February results of our survey continued the streak of good news. New orders were up 11 percent over last year and 12 percent for the two months. This marked the 6th consecutive month that orders were up double digits. February orders also marked the 11th out of the last 12 months that orders exceeded the prior year comparison. (May of 2012 was flat with May of 2011.)

Shipments also increased very nicely with February shipments up 17 percent over last year and 13 percent year-to-date.

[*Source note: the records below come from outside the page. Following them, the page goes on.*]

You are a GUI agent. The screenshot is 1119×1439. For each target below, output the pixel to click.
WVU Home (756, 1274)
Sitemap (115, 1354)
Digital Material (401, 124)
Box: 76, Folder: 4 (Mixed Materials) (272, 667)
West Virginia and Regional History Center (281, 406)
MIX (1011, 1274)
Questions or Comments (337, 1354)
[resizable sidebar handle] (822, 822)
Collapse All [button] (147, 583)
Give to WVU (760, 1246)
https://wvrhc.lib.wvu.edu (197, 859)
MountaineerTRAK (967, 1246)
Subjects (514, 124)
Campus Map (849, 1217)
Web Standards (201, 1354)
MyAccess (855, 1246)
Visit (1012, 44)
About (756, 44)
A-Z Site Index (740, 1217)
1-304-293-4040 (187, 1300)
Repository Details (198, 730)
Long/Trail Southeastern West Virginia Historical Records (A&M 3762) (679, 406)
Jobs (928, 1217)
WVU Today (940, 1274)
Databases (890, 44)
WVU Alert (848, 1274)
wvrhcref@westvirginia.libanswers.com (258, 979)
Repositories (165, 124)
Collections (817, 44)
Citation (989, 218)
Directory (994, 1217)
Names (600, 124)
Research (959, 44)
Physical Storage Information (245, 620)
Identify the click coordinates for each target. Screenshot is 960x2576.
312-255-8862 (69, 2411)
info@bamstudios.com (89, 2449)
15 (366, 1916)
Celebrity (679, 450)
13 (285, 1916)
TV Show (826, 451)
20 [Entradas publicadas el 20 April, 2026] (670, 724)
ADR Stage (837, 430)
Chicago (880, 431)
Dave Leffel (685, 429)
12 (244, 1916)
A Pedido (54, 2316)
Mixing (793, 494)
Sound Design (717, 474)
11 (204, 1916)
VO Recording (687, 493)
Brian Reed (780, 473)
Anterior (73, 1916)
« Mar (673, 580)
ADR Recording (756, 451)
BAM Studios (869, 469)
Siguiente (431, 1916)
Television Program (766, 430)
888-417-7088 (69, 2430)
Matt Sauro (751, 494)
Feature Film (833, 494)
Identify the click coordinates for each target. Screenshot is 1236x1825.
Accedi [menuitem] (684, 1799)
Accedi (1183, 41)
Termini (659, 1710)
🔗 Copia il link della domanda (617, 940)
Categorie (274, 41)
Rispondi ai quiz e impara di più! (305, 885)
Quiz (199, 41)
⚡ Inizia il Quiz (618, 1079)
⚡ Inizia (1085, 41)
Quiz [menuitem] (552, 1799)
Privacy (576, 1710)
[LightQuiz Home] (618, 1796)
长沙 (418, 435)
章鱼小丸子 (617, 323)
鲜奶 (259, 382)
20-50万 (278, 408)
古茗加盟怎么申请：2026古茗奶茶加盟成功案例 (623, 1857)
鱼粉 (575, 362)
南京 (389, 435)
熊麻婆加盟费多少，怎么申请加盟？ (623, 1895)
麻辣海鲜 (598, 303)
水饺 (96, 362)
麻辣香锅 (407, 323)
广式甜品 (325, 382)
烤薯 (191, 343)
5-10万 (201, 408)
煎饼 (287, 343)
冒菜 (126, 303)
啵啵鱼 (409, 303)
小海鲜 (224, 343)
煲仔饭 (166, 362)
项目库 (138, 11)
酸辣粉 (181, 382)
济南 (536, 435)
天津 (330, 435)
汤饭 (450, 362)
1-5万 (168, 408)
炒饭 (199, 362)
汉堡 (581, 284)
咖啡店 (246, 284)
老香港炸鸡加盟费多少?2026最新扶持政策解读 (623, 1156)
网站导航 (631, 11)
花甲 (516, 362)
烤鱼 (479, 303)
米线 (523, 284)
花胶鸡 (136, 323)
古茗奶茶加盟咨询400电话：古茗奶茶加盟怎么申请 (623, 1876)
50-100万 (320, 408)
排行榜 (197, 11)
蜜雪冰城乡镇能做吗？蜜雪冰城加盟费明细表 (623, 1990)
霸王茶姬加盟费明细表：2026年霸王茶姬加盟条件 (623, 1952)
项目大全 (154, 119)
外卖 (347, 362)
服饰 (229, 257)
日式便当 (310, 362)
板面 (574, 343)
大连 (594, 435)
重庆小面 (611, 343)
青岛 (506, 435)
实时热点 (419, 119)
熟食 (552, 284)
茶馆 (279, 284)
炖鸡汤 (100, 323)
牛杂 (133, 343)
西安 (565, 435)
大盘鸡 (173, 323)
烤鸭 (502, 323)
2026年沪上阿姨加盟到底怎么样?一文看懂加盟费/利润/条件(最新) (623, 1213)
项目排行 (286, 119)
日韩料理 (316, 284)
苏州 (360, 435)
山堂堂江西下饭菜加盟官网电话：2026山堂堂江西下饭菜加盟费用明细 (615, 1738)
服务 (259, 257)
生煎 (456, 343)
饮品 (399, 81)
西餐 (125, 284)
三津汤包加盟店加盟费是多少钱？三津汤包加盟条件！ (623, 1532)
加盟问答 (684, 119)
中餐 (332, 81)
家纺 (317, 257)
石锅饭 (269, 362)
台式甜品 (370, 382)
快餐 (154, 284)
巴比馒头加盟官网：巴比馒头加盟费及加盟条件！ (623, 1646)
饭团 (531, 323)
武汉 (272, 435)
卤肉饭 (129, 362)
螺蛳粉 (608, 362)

Backlogs were also up significantly at 20 percent.

On top of that, inventory and receivable levels were very much in line considering the increase in orders and shipments.

From what we have heard, we expect March results to be favorable as well.

We just finished what we perceived to be a very good High Point Market. Most everyone we talked to said attendance was up and the streets and parking lots and buses seemed to prove that. We also heard that room occupancy at the local hotels was the best in some time with reports of more people finding rooms in our sister cities. More exhibitors also showed at market with several sites at near capacity.

The only negative news we heard was that April at retail had slowed down a bit (or a lot in some cases) but we found plenty of things to blame that on – the early holiday, better weather earlier in the year, spring breaks, etc.
After a very mild winter and beautiful spring, we were not lucky with the weather with a bit of rain and some days with cooler temperatures. In spite of that, we found that the transportation system did an awesome job of moving people around. We even used the Red Line for the first time ever and could not believe how good it was. Every time we needed a bus, there was one in minutes.

While we are not merchandisers, we saw lots of great product here as well. We hope all who attended or showed or sold or whatever had a great market. For those who did not come, you missed a good one.
While we have had a streak of good results, these numbers are just making a good dent in all that was lost since 2007. For the first two months of 2012, orders were down in dollars still some 15 percent from the first two months of 2006 (price increases not considered). But the good news is that we do appear to be recovering.

The consumers also appear to be coming back after this long recession. We do not expect to gain it all back at once, but we are at least seeing some really positive results for an extended period.

Let’s hope the enthusiasm from Market continues.